• _GOAL OF THE EXERCISE_
What appears from the line containing "Task: Click the 保存 save button" to the end of the listing below should be copied exactly, with no other lines.

LISTED ENTRIES START

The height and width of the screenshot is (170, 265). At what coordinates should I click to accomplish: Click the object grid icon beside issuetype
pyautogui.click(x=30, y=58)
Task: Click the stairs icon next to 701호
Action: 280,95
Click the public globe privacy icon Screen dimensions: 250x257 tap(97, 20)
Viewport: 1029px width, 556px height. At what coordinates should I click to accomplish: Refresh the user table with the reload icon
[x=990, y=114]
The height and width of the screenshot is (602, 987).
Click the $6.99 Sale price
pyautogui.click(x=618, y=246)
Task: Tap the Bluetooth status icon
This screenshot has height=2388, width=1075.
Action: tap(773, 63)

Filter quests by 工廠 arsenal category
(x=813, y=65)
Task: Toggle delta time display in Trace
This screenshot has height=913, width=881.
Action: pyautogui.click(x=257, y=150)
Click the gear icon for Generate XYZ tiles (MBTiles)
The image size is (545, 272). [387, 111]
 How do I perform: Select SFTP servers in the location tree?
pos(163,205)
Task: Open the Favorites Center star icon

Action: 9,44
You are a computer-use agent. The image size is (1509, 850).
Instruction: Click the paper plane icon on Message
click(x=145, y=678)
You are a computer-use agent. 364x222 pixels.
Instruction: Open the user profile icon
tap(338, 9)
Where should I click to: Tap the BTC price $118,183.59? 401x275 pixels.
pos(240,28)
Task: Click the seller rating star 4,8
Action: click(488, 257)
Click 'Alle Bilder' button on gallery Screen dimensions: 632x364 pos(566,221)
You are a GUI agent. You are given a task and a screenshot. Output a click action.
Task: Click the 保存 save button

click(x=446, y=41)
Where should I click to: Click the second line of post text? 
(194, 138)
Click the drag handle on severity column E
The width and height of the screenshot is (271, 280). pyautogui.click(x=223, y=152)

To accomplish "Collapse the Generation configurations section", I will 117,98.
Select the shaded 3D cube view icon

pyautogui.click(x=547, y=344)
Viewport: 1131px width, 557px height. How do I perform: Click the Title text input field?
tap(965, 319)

LISTED ENTRIES END

• _TASK RESULT_
Task: Click the 保存 save button

click(x=446, y=41)
Where should I click to: Click the second line of post text? 
(194, 138)
Click the drag handle on severity column E
The width and height of the screenshot is (271, 280). pyautogui.click(x=223, y=152)

To accomplish "Collapse the Generation configurations section", I will 117,98.
Select the shaded 3D cube view icon

pyautogui.click(x=547, y=344)
Viewport: 1131px width, 557px height. How do I perform: Click the Title text input field?
tap(965, 319)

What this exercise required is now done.